In the 1994 Nepalese general election, Jwala ran for the House of Representatives as a member of the Communist Party of Nepal (Unified Marxist–Leninist), standing in the Salyan 1 constituency. Jwala was defeated by Nepali Congress candidate Rajendra Bahadur Shah, receiving 7,930 votes to Shah's 11,714. Jwala ran for the same seat in the 1999 election, defeating Shah in a rematch; Jwala received 8,208 votes, while Shah received 7,089 votes. During his tenure in parliament, Jwala held several leadership positions. During the interim legislature of 2006 and 2007, Jwala served as chairman of the Natural Resources Committee and was the led a parliamentary committee tasked with investigating the financial holdings of King Gyanendra. He later served as chief advisor to Prime Minister Jhala Nath Khanal during the early-2010s and was a member of the CPN (UML) politburo.

In the 2008 election, Jwala ran as a candidate for the 1st Nepalese Constituent Assembly, standing in the Salyan 1 constituency. However, he was defeated by Communist Party of Nepal (Maoist Centre) candidate Tek Bahadur Basnet, receiving 9,487 votes to Basnet's 27,421. Jwala was elected to the 2nd Nepalese Constituent Assembly for the Salyan 2 constituency following the 2013 election. Jwala received 14,829 votes, while his two opponents, Dhrub Raj Puri of the Nepali Congress and Bhim Prakash Sharma of the Maoists, received 10,138 and 9,607 votes, respectively.

After receiving assurances from party leaders, Jwala successfully ran for the newly-formed Karnali Provincial Assembly in the 2017 Nepalese general election. He was elected in the Salyan 1(B) constituency. Following the election and the formation of a coalition government between the CPN (UML) and the Maoists, Jwala was appointed the Minister of Finance of Karnali Province; in this role, he was responsible for overseeing the provincial budget. In 2018, Jwala announced he would run to be the assembly leader of the CPN (UML), but later withdrew his candidacy in favor of Yam Lal Kandel. Jwala's proposed budget for 2020, which would increase spending by allocating funds towards large infrastructure projects and famine and disease prevention, was heavily criticized by other members of the government, who accused Jwala of fiscal malpractice by "distributing government funds as the current fiscal year approached its end" and urged him to resign. Jwala served as minister until 5 April 2021, resigning after the collapse of the coalition government.
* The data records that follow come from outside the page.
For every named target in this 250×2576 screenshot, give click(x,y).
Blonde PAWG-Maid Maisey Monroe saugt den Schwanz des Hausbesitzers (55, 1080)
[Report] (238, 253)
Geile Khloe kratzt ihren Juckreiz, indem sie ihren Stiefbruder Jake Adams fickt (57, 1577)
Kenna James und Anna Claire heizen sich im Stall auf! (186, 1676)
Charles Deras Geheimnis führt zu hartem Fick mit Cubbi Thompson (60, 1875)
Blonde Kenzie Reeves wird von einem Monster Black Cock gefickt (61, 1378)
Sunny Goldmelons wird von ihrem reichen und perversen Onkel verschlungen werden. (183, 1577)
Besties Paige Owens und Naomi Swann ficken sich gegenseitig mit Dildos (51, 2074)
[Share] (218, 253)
On 16 April 2021, the CPN (UML) initiated a vote of no confidence against the Maoist-led government of Mahendra Bahadur Shahi, the chief minister of Karnali Province. Despite the vote being whipped, Jwala and three other CPN (UML) members crossed the floor and supported the Shahi government. The following week, all four were expelled from both the party and the assembly. Later in 2021, Jwala joined the newly-formed Communist Party of Nepal (Unified Socialist), becoming the party's deputy secretary general and the leader of the party in Karnali Province.
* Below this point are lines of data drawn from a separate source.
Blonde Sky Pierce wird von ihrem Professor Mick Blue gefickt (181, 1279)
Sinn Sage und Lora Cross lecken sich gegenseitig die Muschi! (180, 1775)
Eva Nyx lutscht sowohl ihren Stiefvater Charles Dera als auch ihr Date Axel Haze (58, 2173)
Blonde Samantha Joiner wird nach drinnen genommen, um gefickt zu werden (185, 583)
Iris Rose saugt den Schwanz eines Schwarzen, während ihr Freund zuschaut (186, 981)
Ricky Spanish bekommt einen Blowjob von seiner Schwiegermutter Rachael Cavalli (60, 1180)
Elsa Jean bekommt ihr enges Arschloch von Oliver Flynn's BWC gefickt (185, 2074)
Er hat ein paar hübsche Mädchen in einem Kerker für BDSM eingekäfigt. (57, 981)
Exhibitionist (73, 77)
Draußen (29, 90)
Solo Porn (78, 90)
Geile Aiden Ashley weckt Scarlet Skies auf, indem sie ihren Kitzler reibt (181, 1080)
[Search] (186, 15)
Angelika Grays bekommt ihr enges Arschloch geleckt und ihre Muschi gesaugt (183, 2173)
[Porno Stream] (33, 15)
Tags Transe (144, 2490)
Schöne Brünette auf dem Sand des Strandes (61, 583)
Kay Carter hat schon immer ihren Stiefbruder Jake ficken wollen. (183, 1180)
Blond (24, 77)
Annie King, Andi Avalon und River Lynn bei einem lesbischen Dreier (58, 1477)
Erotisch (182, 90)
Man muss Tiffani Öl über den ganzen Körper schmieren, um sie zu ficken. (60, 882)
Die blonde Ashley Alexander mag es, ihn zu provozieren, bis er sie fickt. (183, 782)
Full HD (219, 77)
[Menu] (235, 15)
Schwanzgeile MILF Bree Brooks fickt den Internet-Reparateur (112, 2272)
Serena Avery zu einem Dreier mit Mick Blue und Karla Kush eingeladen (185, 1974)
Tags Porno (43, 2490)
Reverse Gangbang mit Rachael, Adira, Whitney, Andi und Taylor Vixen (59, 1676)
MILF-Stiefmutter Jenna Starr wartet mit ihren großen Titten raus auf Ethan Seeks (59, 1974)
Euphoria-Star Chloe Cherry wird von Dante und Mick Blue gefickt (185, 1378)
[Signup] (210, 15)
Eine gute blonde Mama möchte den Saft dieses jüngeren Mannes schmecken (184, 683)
In the 2022 Nepalese general election, Jwala ran for the House of Representatives, standing in the Salyan 1 constituency as a member of the CPN (Unified Socialist). He defeated Rajendra Bir Rai of the CPN (UML). Jwala received 35,700 votes, while Rai received 19,789 votes. In his role as his party's deputy secretary general, Jwala co-wrote the party's manifesto for the 2022 election; in it, Jwala announced plans to expand Nepal's highway infrastructure, create a net-surplus of food, and incentivize rural development.

== Balkumari Incident ==
On 29 December 2023, two protestor died during the demonstration by Korean language test candidates. A high level probe commission, formed by the government under the former judge Shekhar Prasad Poudel, has convicted the minister Jwala for the incident.